Let us not put all the blame on either the Government or our people. We know gas cylinder prices have almost doubled. Ordinary citizens weaned on gas cookers, are slowly, but surely getting used to firewood, as I can well remember in my younger days. It is no crime to scale down and be ready to scale up with the rebound of the economy. Earlier, it was three meals a day, now many survive and can afford only two meals a day. It is no doubt a struggle to make ends meet, having to tighten their belts, at the same time have a healthier

diet,without unnecessary waste. We hear of people bartering, bargaining, buying very limited quantities. We hear of long queues outside most food shops for essential items. With people used to milk powder, as prices have risen as much as 12.5%, milk tea, is a luxury now. 

We know the Opposition Party, SJB in Sri Lanka is only able to organise street protests. But street protests do not put food on the table.  Public anger too, cannot do much either.

What is inflation?

Inflation is the disease of our times. Inflation occurs when an economy grows due to increased spending, without an accompanying increase in production of goods and service. When this happens prices rise, currency within an economy, is worth less and won’t buy as much as it would before. When a currency is worth less, its exchange rate weakens, in comparison to other currencies.

However, this depends on whether other currencies are also inflationary less than Sri Lanka.

If, as is the case today, other currencies like the US Dollar inflation is trending 7%, UK at 5.4%. Both are also inflating at a fast rate.

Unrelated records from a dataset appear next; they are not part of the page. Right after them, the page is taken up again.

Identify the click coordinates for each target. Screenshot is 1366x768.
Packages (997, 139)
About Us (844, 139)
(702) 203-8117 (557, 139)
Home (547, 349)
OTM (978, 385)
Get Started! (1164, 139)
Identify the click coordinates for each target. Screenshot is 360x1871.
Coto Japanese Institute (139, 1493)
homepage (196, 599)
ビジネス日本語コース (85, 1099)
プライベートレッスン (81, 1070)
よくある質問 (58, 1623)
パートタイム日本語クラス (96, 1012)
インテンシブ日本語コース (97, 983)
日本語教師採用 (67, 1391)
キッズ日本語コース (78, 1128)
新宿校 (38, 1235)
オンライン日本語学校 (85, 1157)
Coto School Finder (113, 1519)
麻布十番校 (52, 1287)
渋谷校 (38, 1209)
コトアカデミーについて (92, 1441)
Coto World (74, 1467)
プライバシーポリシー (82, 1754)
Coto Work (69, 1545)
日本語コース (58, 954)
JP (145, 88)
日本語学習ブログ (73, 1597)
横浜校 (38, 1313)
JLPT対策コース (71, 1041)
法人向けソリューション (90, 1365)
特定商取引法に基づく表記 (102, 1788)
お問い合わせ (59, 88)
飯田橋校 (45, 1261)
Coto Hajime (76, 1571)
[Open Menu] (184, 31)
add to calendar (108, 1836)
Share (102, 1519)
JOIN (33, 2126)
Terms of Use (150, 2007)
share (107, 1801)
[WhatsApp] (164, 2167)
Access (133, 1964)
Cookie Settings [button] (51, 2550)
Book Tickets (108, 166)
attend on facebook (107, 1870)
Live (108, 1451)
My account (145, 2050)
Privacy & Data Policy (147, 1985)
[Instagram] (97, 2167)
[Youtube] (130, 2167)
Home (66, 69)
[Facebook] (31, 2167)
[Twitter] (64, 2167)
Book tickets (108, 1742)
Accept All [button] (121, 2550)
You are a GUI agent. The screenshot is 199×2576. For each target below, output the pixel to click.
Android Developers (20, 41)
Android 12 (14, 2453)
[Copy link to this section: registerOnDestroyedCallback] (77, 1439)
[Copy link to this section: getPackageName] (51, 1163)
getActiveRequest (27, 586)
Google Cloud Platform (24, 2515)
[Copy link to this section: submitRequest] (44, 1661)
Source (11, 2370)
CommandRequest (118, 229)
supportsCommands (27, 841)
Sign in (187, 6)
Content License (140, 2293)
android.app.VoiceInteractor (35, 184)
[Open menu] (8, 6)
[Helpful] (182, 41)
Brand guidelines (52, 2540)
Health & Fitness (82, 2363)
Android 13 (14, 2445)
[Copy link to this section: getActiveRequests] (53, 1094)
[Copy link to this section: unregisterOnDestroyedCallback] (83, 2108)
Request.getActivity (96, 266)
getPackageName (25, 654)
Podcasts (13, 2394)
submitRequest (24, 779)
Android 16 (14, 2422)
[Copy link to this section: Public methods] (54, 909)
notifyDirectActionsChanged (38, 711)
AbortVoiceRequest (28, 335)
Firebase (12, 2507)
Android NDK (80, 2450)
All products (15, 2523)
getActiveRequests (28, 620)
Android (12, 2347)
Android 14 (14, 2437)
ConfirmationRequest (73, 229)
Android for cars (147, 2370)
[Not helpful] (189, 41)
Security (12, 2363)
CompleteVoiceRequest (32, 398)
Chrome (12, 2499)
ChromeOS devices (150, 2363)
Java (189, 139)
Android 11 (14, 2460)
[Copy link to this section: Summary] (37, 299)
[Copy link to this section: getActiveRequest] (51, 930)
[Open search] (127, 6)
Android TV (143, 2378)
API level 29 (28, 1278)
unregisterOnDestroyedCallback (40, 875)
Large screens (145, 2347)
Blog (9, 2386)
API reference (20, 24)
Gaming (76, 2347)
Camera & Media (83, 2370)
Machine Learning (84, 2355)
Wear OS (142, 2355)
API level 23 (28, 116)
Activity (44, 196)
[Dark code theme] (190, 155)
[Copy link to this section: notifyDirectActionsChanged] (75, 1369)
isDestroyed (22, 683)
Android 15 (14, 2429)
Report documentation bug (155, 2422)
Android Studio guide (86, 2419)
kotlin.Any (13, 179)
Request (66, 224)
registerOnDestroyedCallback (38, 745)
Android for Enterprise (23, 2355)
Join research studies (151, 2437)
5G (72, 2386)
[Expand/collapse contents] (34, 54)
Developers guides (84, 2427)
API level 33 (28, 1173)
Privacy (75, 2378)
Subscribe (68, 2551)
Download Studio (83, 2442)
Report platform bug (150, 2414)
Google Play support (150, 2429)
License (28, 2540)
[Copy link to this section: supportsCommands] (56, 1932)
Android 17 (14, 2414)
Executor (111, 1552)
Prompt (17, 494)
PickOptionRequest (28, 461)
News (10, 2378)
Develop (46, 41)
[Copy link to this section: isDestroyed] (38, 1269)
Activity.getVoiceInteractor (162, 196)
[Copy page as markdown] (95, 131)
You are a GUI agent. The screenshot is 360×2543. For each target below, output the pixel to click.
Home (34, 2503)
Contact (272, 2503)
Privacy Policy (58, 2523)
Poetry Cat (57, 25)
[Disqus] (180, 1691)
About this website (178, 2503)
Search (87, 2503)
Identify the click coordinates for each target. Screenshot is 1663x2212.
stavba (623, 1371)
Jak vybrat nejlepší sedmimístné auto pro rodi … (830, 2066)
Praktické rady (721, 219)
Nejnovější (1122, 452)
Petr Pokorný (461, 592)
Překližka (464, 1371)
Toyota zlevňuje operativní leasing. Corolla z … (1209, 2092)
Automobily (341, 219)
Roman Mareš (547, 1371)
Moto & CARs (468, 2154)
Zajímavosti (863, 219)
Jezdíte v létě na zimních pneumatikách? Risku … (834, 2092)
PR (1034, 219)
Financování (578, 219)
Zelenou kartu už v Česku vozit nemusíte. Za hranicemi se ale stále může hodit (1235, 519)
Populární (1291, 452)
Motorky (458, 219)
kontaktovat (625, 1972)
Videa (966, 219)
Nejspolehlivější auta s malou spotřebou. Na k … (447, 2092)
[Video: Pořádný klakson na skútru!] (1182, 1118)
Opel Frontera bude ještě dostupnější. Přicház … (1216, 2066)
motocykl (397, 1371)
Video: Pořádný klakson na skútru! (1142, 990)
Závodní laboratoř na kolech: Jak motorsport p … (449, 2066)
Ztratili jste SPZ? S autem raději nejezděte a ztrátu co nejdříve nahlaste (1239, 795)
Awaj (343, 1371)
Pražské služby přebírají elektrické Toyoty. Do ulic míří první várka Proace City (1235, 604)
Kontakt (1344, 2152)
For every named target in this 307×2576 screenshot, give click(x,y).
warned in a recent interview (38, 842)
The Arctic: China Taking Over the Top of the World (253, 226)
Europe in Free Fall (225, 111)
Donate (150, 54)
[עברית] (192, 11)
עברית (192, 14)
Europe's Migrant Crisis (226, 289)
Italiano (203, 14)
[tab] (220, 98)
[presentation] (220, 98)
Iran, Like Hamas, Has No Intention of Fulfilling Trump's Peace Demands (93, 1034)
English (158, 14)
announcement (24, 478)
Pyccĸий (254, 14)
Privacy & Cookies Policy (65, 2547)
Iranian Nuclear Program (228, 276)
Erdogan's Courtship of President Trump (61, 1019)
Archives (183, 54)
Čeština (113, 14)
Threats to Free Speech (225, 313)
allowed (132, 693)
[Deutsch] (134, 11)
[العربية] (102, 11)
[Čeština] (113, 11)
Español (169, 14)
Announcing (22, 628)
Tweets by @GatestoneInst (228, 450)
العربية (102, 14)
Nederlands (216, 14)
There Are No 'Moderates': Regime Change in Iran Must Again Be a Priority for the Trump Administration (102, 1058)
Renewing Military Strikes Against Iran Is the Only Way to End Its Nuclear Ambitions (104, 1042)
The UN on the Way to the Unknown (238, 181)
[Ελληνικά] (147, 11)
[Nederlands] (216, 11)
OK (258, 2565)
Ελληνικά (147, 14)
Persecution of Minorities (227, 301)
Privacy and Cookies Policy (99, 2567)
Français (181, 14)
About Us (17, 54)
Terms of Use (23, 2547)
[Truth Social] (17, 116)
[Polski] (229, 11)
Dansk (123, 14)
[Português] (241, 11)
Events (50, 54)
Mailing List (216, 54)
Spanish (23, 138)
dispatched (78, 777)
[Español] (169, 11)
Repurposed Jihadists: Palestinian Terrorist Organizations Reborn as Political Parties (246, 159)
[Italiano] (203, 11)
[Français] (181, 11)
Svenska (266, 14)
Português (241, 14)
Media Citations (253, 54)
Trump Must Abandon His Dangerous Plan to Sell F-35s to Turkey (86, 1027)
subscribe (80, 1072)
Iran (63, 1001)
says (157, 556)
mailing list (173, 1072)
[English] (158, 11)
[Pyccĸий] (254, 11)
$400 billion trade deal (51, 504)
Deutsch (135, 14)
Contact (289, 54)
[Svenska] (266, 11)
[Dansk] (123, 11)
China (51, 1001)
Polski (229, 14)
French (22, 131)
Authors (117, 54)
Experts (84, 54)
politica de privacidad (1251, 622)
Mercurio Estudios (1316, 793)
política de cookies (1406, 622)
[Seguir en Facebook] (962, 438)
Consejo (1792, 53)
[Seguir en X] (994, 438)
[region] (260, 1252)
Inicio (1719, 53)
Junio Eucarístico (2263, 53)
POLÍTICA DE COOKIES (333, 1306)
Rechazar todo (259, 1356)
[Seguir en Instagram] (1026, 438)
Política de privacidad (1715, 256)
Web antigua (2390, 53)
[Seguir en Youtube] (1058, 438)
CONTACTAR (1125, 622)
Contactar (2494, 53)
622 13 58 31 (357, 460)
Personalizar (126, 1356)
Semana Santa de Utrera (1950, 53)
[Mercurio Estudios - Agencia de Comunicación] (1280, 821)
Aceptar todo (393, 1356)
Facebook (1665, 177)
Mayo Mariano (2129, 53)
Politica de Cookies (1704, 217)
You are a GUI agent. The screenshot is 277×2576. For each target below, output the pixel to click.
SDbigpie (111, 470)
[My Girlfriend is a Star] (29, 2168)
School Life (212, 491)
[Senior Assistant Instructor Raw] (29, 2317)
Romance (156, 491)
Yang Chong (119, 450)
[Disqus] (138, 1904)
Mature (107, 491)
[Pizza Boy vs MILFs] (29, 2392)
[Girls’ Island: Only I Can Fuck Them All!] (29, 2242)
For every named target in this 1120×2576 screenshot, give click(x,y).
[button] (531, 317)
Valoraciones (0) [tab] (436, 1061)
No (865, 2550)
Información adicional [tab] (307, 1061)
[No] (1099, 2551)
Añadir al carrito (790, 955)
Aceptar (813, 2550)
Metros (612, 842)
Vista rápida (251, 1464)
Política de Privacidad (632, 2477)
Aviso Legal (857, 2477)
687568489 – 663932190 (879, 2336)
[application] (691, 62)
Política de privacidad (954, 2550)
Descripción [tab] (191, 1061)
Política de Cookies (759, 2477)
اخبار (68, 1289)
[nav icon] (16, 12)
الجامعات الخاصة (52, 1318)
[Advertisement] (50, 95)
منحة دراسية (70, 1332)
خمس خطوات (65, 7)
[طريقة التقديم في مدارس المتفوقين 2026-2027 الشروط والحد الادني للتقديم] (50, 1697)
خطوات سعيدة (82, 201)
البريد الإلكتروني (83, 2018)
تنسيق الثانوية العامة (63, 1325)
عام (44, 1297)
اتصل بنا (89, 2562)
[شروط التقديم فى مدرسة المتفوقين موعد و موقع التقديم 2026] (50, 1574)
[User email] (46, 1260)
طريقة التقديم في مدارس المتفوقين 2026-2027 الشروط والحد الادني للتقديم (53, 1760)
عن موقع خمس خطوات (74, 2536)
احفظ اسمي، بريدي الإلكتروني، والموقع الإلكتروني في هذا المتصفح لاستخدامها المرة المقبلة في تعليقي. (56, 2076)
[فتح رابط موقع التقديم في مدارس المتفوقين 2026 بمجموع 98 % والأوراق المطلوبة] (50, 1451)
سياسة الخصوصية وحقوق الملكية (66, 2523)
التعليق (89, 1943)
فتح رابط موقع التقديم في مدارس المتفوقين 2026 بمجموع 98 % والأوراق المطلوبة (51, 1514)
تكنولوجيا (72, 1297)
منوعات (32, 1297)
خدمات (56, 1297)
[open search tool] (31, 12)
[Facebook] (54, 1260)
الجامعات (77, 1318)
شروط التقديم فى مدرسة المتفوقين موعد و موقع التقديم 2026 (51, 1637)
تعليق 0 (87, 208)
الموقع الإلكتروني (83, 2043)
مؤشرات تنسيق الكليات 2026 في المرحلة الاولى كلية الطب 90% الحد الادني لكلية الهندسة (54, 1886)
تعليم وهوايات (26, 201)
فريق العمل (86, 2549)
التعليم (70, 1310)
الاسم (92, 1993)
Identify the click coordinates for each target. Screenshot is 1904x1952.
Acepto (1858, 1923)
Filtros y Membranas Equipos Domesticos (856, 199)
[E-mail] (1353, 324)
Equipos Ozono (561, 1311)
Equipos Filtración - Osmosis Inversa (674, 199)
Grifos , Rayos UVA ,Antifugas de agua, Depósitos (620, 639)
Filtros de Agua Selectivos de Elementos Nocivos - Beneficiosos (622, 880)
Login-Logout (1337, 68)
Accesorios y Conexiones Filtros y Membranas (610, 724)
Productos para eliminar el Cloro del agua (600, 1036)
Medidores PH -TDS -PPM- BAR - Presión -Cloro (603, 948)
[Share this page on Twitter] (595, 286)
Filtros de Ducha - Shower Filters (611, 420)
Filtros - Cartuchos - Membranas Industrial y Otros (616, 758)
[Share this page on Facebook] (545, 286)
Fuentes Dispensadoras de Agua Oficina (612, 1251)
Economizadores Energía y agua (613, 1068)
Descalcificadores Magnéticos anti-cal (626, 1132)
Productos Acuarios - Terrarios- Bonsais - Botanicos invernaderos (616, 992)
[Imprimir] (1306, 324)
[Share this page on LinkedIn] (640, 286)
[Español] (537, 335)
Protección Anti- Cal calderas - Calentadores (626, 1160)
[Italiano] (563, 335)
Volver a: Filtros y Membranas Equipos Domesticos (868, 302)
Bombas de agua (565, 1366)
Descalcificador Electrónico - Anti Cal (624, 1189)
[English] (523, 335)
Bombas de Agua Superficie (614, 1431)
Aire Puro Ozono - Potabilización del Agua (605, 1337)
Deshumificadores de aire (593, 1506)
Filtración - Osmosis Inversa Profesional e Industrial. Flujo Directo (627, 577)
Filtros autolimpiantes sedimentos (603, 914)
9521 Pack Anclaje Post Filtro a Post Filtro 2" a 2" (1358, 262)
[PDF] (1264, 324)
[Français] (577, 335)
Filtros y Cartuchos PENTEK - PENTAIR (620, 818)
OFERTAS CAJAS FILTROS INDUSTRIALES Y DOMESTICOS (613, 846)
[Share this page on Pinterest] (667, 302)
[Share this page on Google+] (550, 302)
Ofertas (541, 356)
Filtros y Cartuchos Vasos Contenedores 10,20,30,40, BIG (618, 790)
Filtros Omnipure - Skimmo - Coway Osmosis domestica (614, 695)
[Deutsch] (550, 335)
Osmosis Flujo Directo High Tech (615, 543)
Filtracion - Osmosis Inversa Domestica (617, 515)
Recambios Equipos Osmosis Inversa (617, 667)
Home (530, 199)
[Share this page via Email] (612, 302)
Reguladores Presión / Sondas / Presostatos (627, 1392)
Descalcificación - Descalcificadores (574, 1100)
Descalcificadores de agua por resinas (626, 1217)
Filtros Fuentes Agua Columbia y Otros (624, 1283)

The only hope is if Sri Lanka Rupee will be able to control its staggering rate of inflation. Then, wage and price control may trigger a recession with job loss. 

Another way, is reducing money supply within the economy and increasing interest rates. Over time, as the economy picks up, perhaps, through tourism and foreign exchange transactions, control is regained?

The above are economists’ opinion. My layman’s suggestion, is to open the market short term, for Sri Lankan diaspora to buy properties in Sri Lanka, if they have Sri Lankan nationality, with special inducements, like interest holiday to attract foreign currency, for term investment of at least five years. This to say the least, will bring in foreign currency,

create employment in the building and/or other trades and ease foreign exchange strangulation.